ペンテコステの日を前後して、弟子たちの態度や行動が変わった真の理由が他に必ずあったはずです。
そうした場合、弟子たちの心理分析や当時の歴史的な状況分析は、弟子たちの行動を説明する上で興味深い資料を提供してくれるに違いありません。しかし、それよりも前に、聖書自身がどんな説明なりヒントなりを与えてくれているのか、そこから出発するのが順当なのではないかと思います。

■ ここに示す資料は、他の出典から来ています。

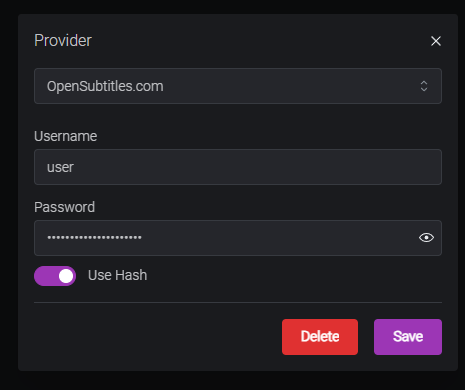Disable the Use Hash switch
The width and height of the screenshot is (465, 390).
(55, 276)
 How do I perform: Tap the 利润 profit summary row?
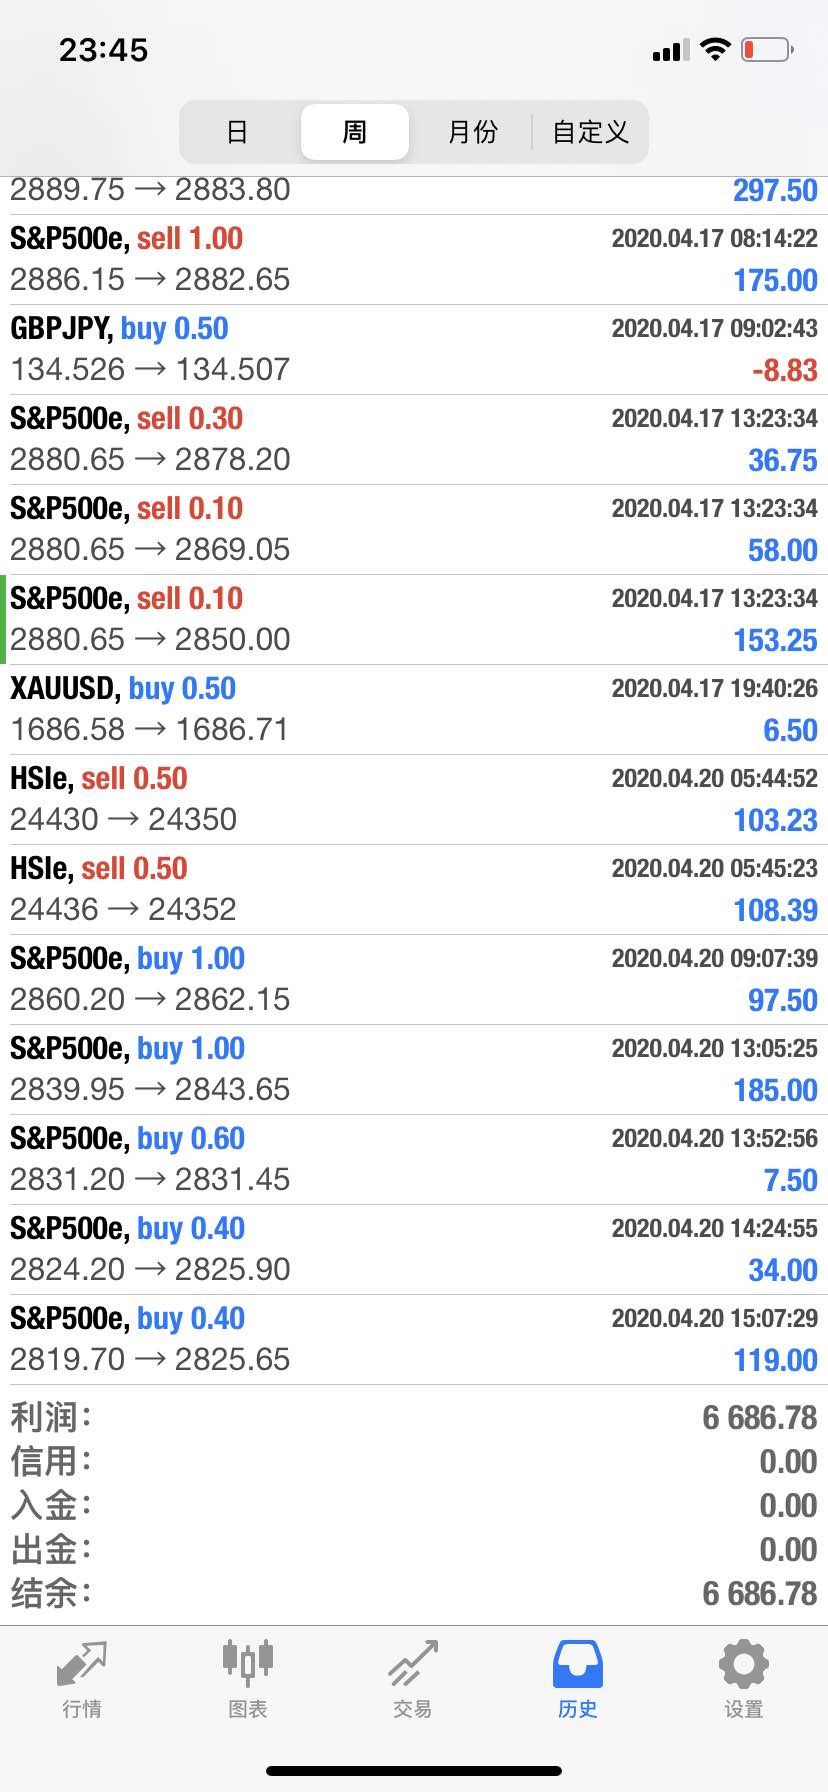[x=414, y=1418]
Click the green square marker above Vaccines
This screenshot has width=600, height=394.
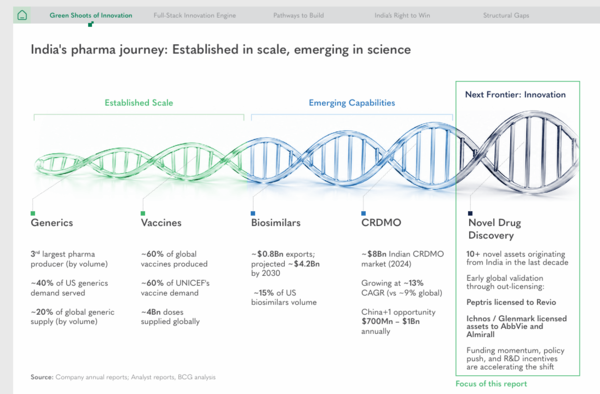point(143,213)
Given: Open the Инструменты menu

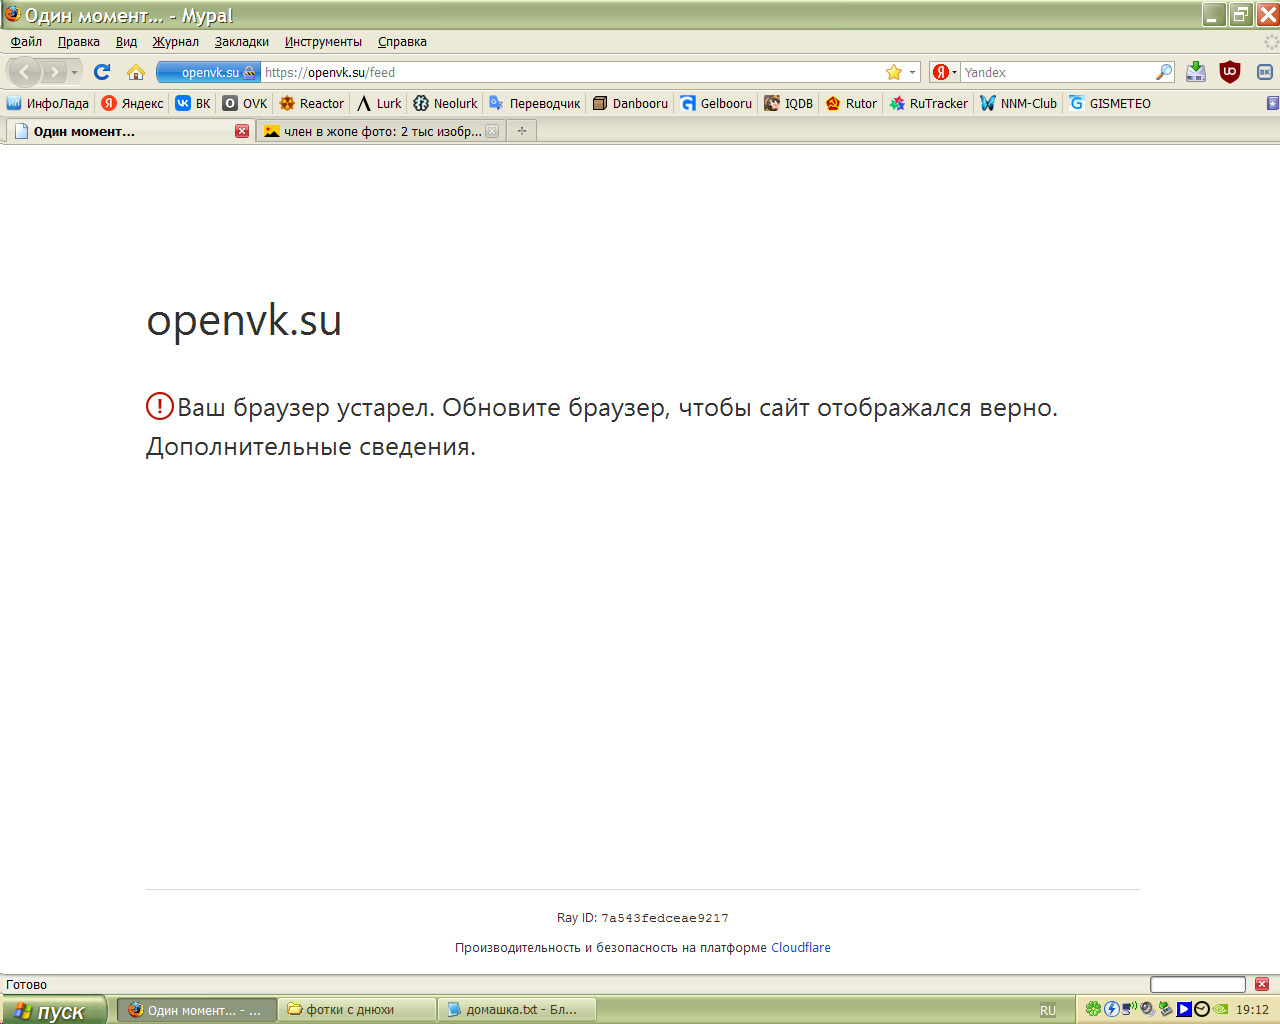Looking at the screenshot, I should click(x=323, y=42).

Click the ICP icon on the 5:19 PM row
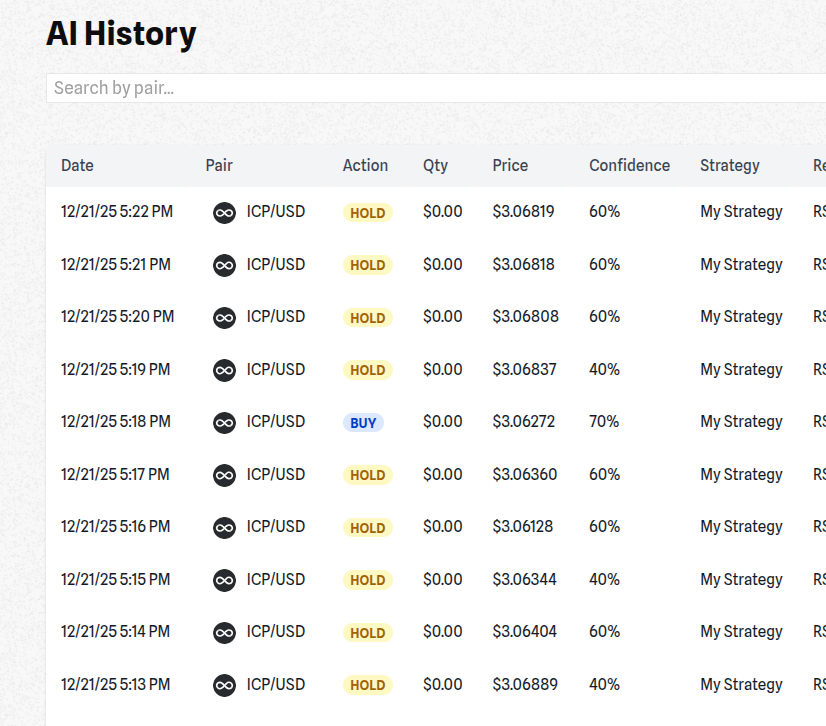pos(224,370)
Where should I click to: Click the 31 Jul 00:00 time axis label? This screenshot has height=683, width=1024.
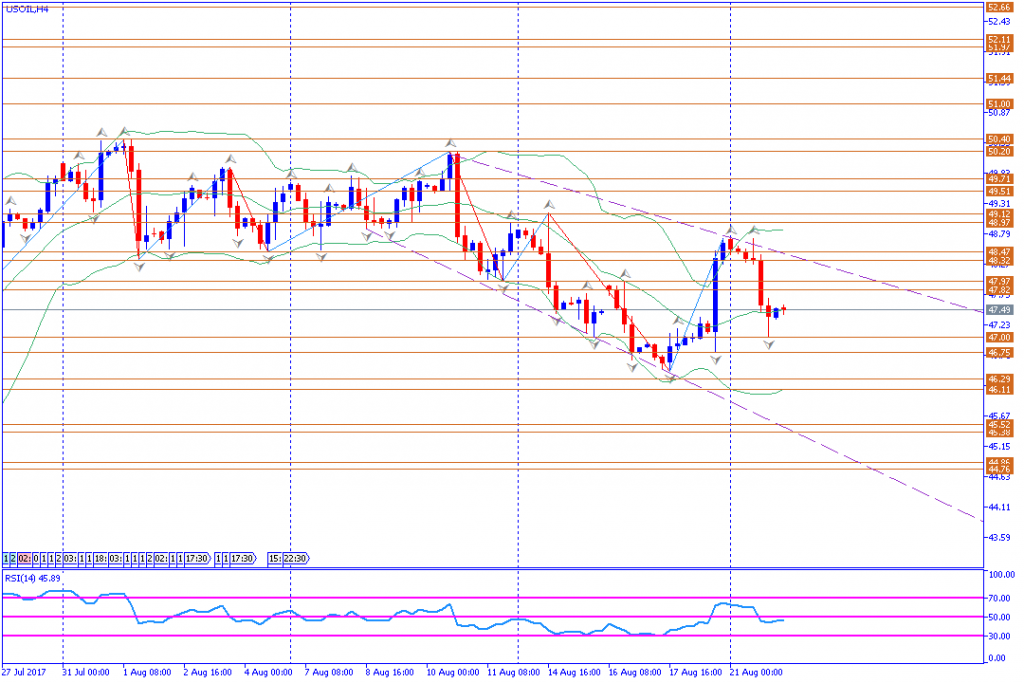tap(86, 672)
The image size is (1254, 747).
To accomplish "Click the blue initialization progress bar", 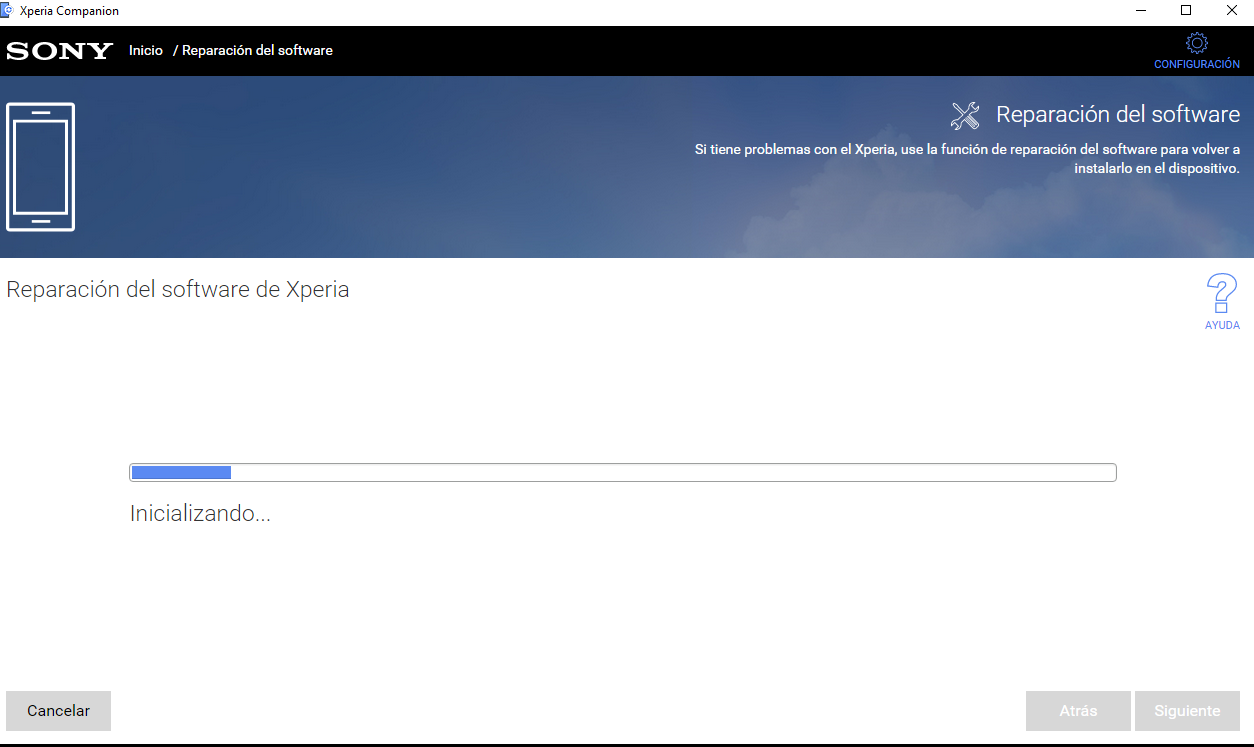I will pyautogui.click(x=622, y=473).
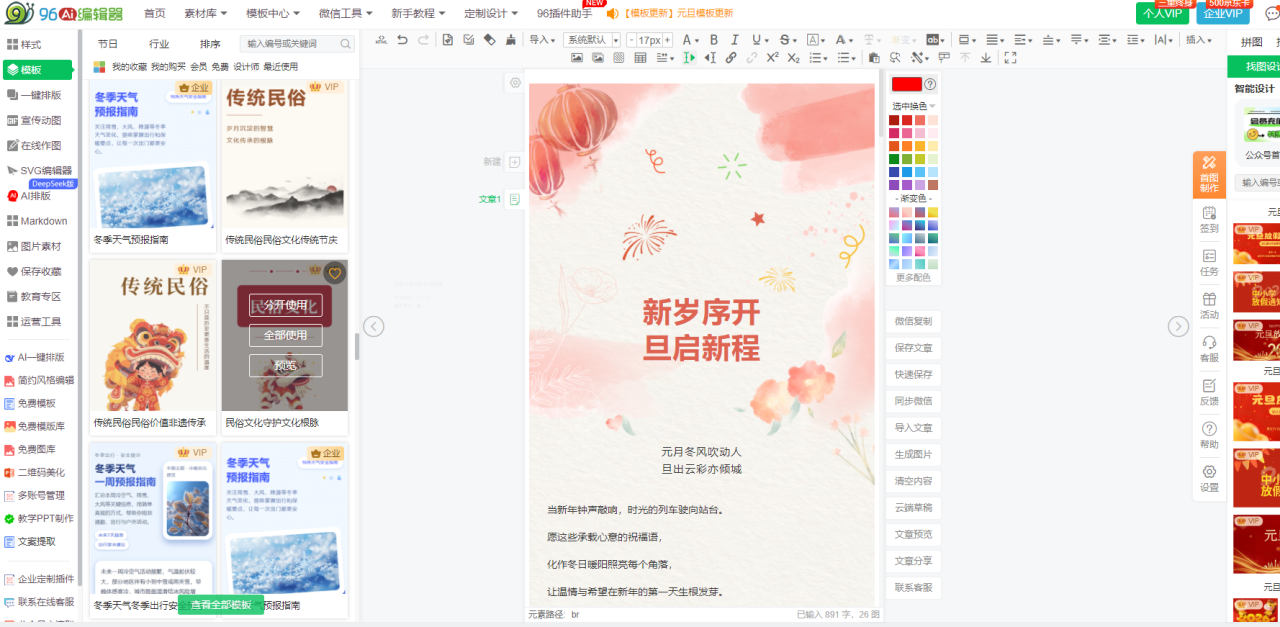Switch to the 节日 template tab

point(107,44)
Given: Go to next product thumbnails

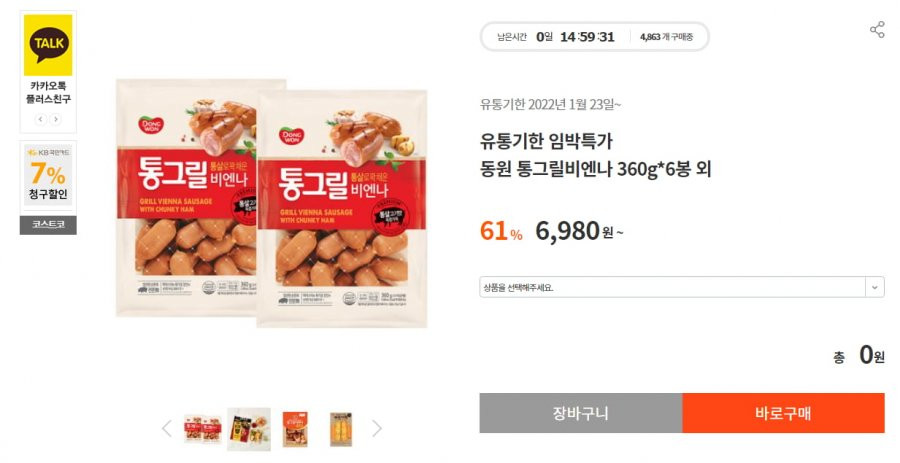Looking at the screenshot, I should pos(377,428).
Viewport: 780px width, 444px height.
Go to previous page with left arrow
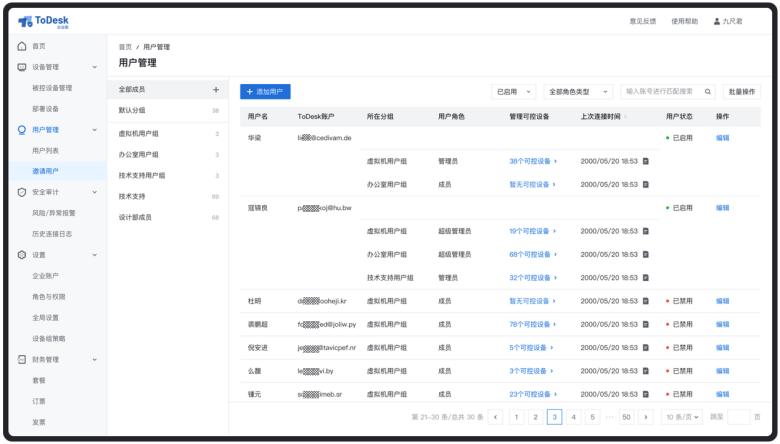point(495,417)
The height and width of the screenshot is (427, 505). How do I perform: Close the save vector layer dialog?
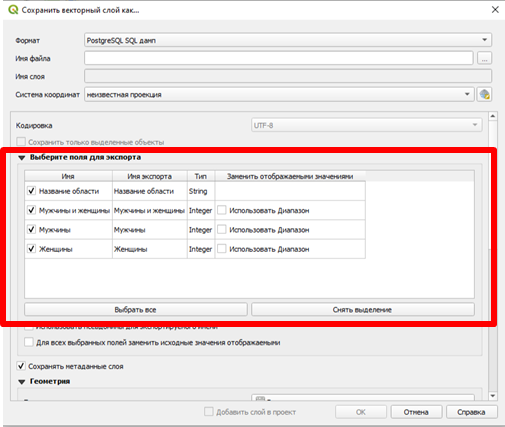(x=495, y=10)
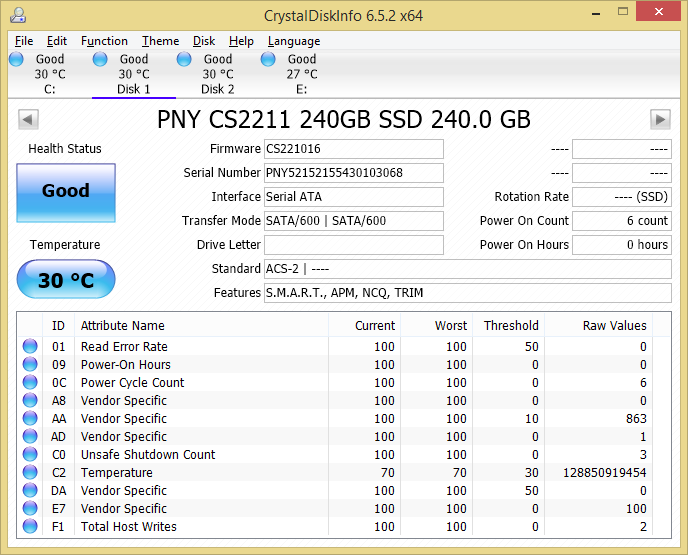Image resolution: width=688 pixels, height=555 pixels.
Task: Click the status orb for drive C:
Action: pyautogui.click(x=16, y=60)
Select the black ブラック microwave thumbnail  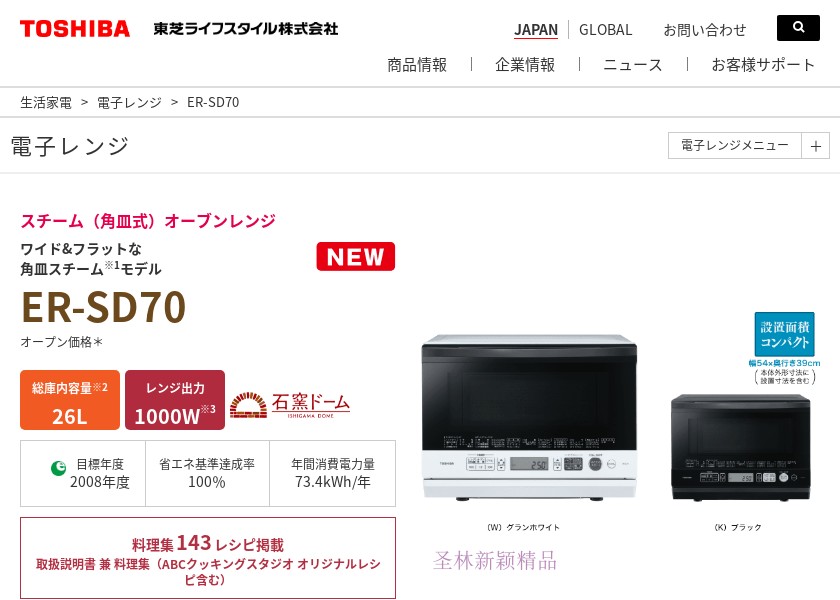point(740,447)
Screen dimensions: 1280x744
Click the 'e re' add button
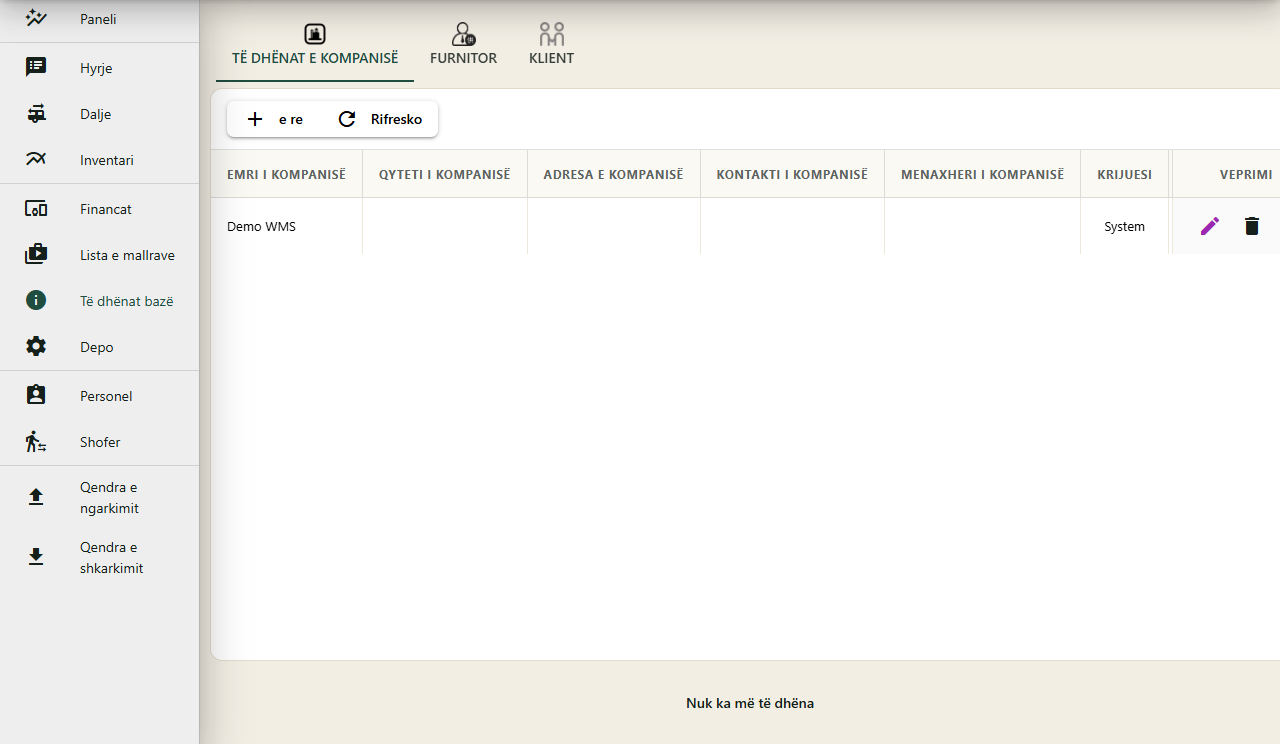point(275,119)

イエス・キリストの十字架とペンテコステの日の出来事の間には50日ほどの時間が経過しています。その間に起った決定的な出来事として、聖書はイエス・キリストの復活という出来事を記しています。キリストが墓から甦ったという事件は十字架から3日目の出来事です。そして、聖書が記すところによれば、その日から復活のキリストは何度も弟子たちに出会って、その姿をあらわされたということです。個別的に出会うこともあれば、同時に何人もの人の前で姿をお示しになったこともありました。
この復活のキリストとの出会いこそが、弟子たちのその後の生き方に決定的な転換点をもたらしたと考えるのが、もっとも理に適った説明です。
第一にそれは復活のキリストを証しする弟子たちとの行動とも一致します。復活のキリストとの出会いがなければ、復活について証言する意味がありません。
第二に、復活の出来事は死を超えた命の保証ですから、それは死をも恐れない弟子たちの姿勢と合致しています。
もちろん、復活の出来事自体が普通では考えられない出来事であることは言うまでもありません。ですから弟子たちが証言している「復活のキリストとの出会い」という体験がどんなものであるのかということは、それを体験していないわたしにはこれ以上具体的に述べることはできません。しかし、弟子たちの言葉を借りて言えば、それはまさに死者の中から復活されたキリストが目の前に姿をあらわし、食事もし、会話もしたリアルな出来事だったのです。